Majors in Political Science, Spanish and LALACS

“Latinx Minnesota: Bilingual Community Resources”

 

In consultation with the Mankato Chapter of the ACLU (American Civil Liberty Union) I created three different pamphlets with both English and Spanish translations to provide basic information on the U.S. system of government, Immigrant Services, and Latinx Community resources.

Why did you choose to Major in LALACS?

I had taken many of the LALACS classes and had become very interested in the culture and history of the Latinx community, so I decided to become a major to pursue further study on the topics!

 


MARISA GUSTAFSON

Majors in Spanish Education and LALACS; Minor in Coaching

“Politics Beyond the Grave”

My LALACS Senior Thesis was a creative project in which I wrote a series of fictional letters from the perspective of Cristina Fernández de Kirchner and Eva Perón as penpals.
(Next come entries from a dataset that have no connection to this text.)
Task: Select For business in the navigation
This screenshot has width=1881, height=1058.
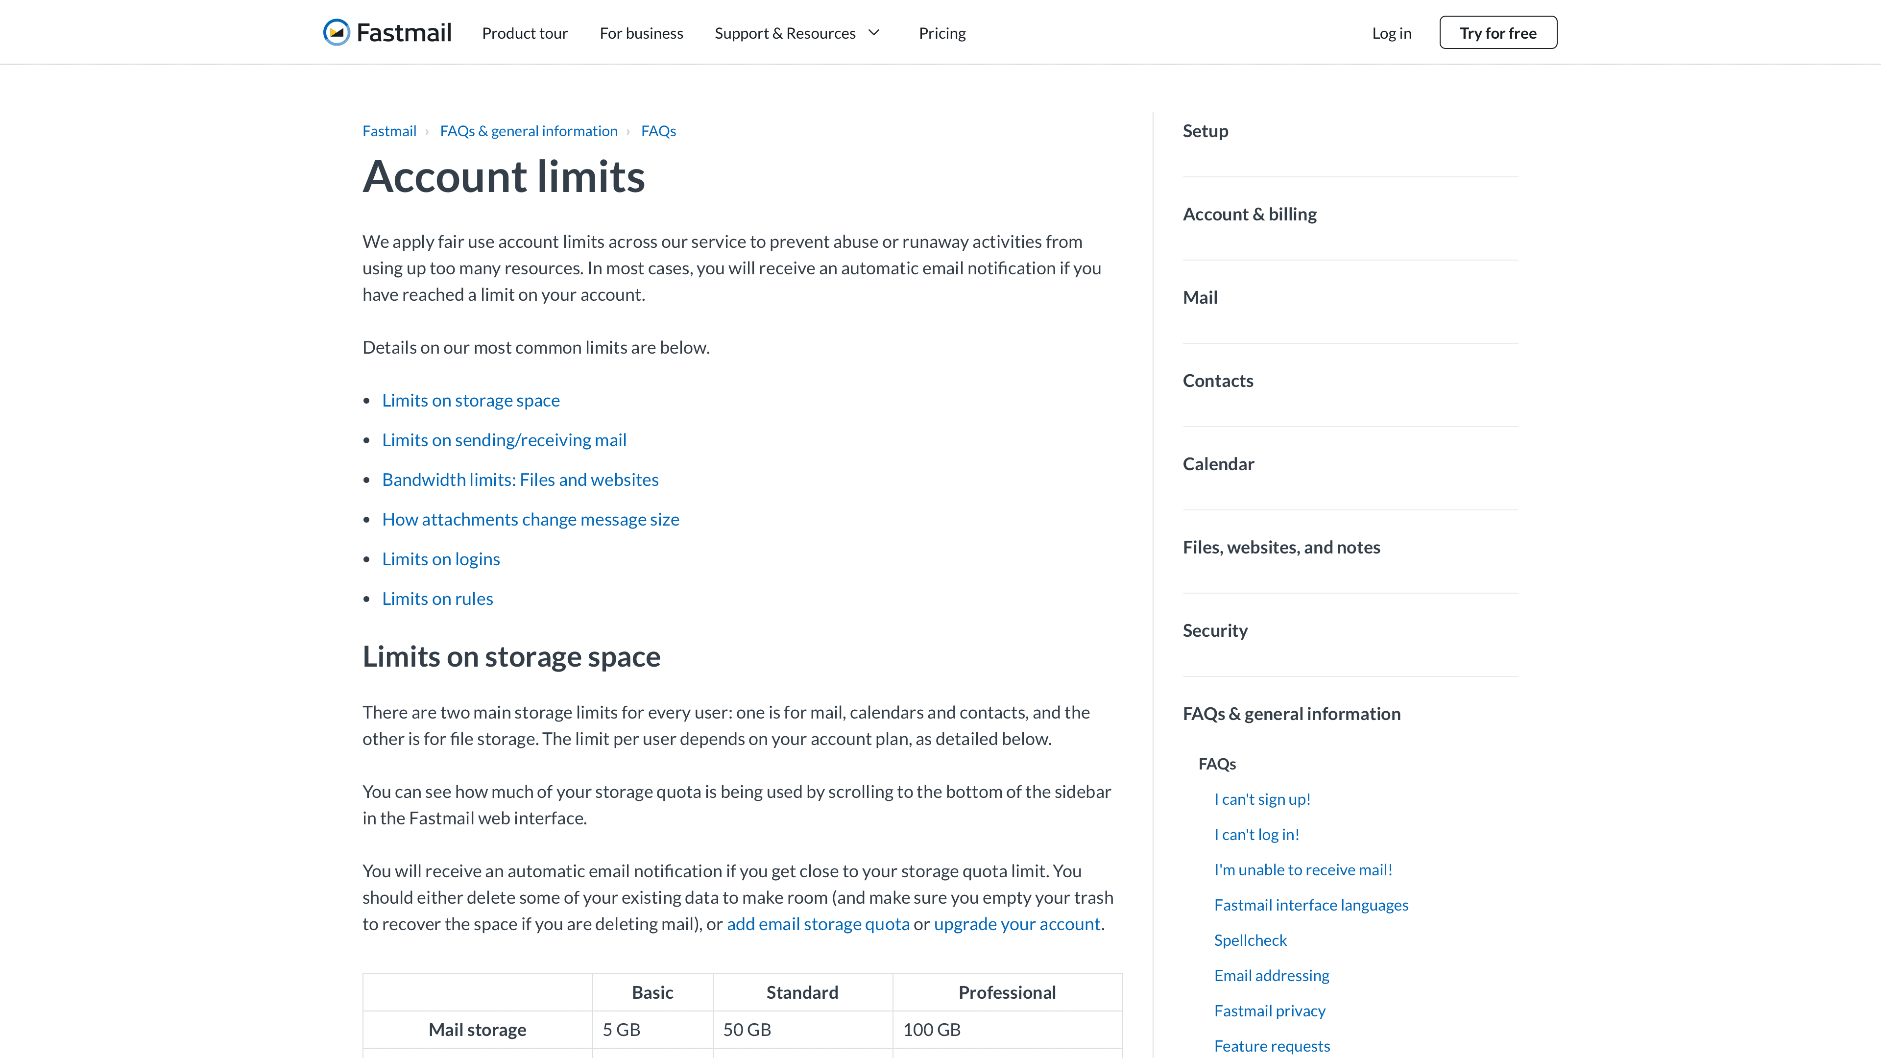Action: pyautogui.click(x=641, y=32)

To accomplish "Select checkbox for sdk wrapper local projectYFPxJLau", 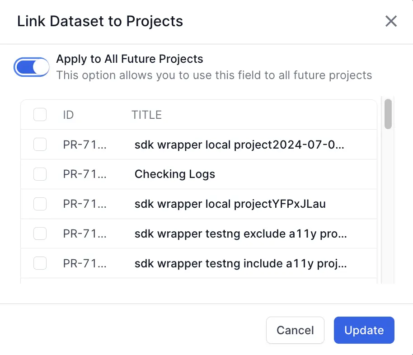I will [40, 204].
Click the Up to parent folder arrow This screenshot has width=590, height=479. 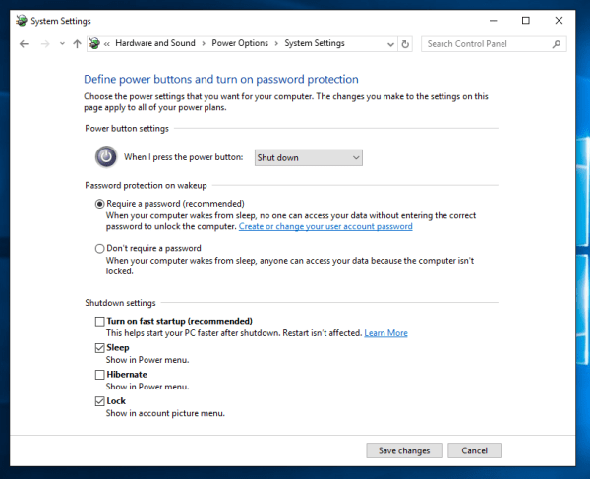click(x=77, y=44)
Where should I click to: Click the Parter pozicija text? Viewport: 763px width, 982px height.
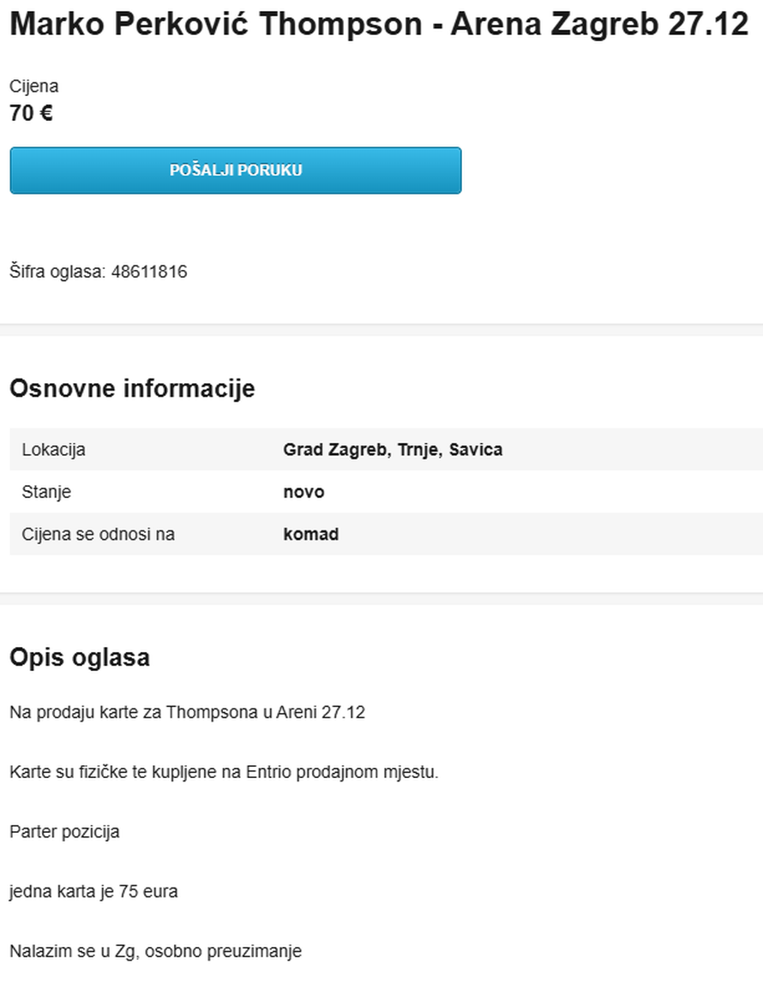64,831
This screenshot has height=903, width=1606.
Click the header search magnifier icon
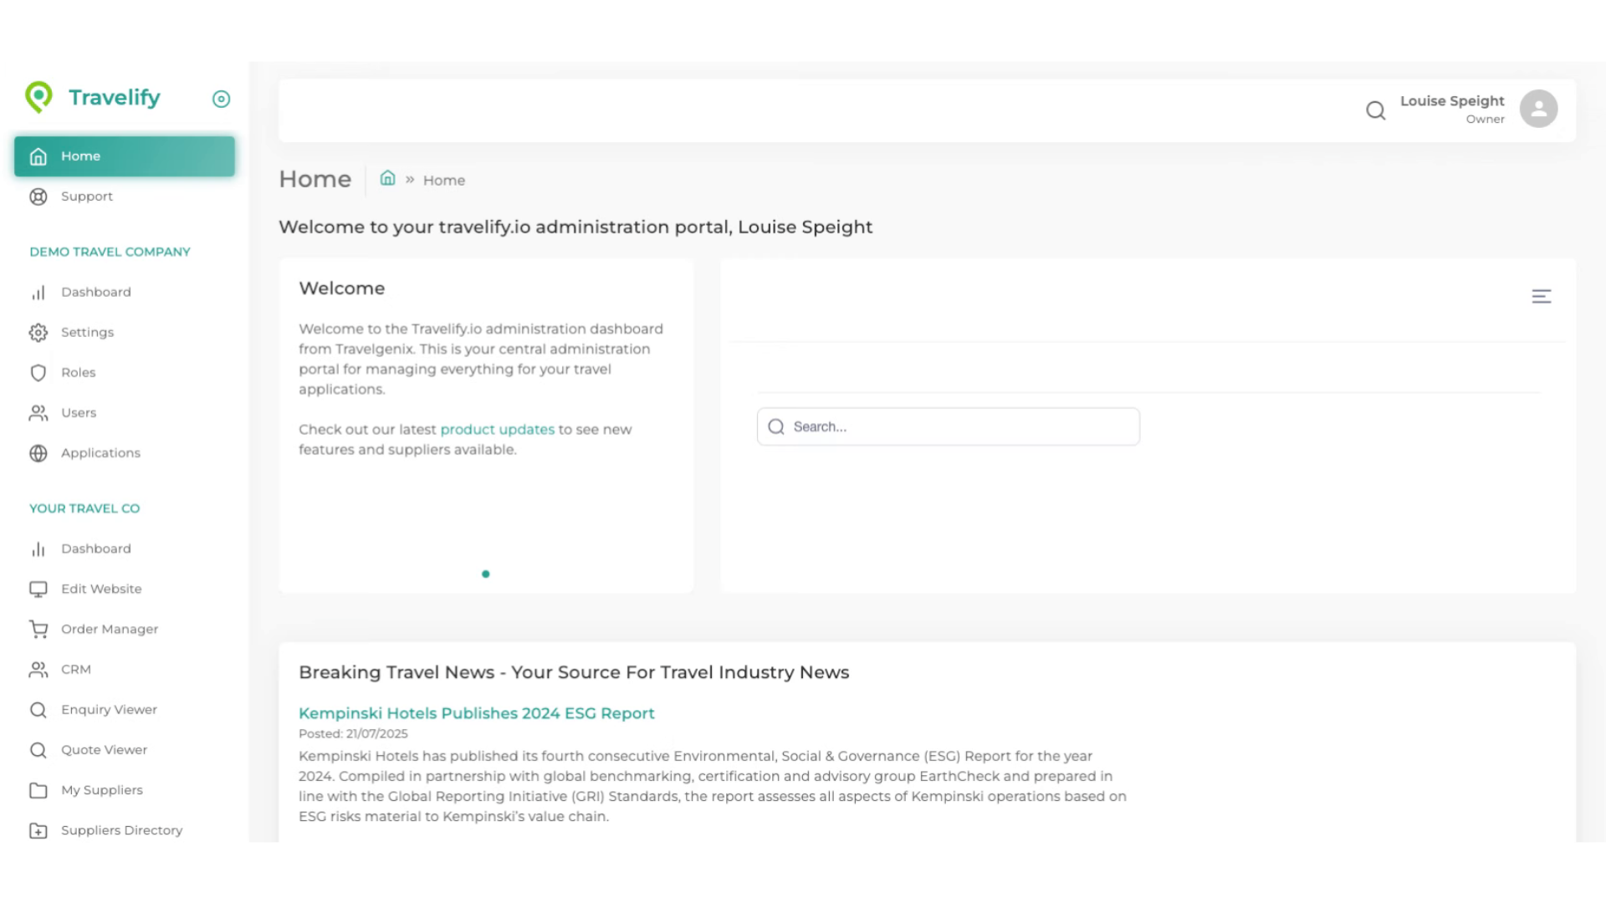(1375, 110)
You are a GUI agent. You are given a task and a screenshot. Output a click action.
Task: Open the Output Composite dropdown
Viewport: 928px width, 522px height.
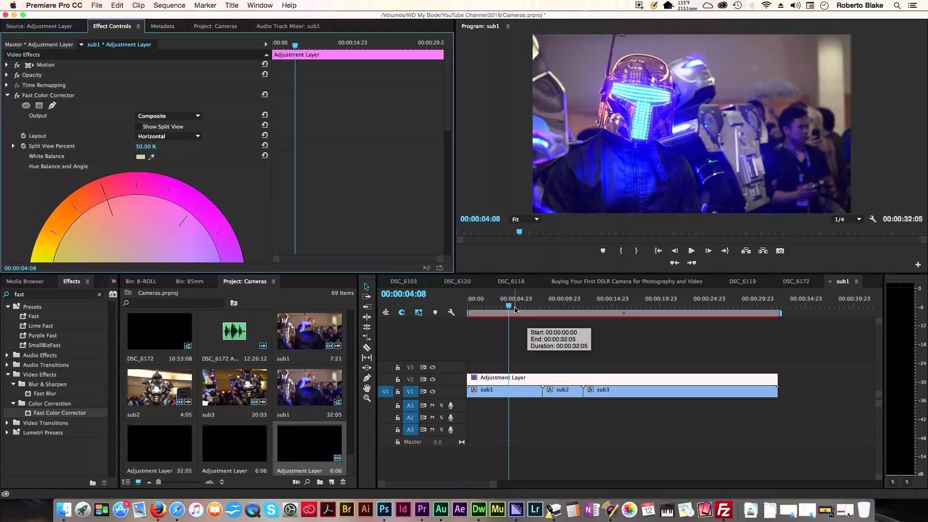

The dialogue between these two important Argentine figures discusses the role of women in their country, their famous husbands, their policies and scandals.

 

 

 


CONNER CRESS

Majors in Communications and LALACS; Minors in Spanish and Coaching Management

 

“Political Rhetoric: Both sides of  Puerto Rican Statehood” 

I am analyzing arguments in favor of and agains statehood in the case of Puerto Rico through the lens of political rhetoric.